Efforts to boost students’ social-emotional skills have earned Washington Discovery Academy some national recognition. In a video presented to the Plymouth School Board last week, WDA Facilitator Kendall Hoover said that students are increasingly coming to school without the social skills they need to work out problems on their own.
“So we start each day with a morning meeting, and we start with each child saying where they are on that social-emotional scale,” Hoover explained. “Sometimes, everybody is a one when they go around, which they are ready to go, ready to learn. Sometimes, we are more of a two. We might be a little bit tired or not feeling well. Or there are others that have had more traumatic things happen, and they’re a three, a four, or a five.”
The school has also expanded those efforts to staff meetings. The thought is that if staff members can learn to discuss their own problems with each other, it will be easier for them to help students do it.

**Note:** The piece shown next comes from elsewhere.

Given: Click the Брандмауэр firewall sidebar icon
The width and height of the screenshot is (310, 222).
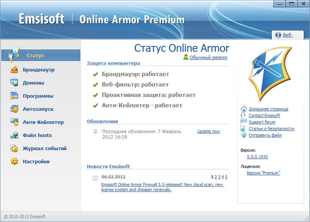Looking at the screenshot, I should pyautogui.click(x=14, y=69).
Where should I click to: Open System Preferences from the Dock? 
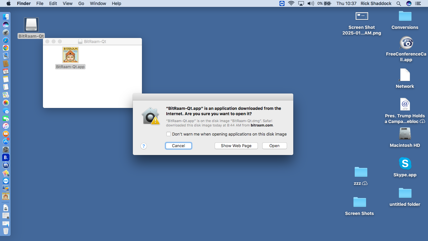6,149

Principal Lauren Cooper told the school board that Washington Discovery Academy had been selected as one of the New Tech Network’s demonstration school for a couple years. Now, the social-emotional learning effort has helped the school be named one of New Tech’s first Spotlight Schools.
WDA Social Worker Brenda Lewis said in the video that the designation is a great honor. “I think this is a movement that will probably spread across the nation,” she said, “and that’s why I was so excited when this came about because I was like, ‘This is something I’ve been wanting for years.’ It was so important for us to be addressing that side of students’ learning, not just the academic, but are you addressing the whole student?”
Cooper said Washington Discovery Academy is one of the first two or three schools in the country to get New Tech’s Spotlight School designation and probably the first elementary school.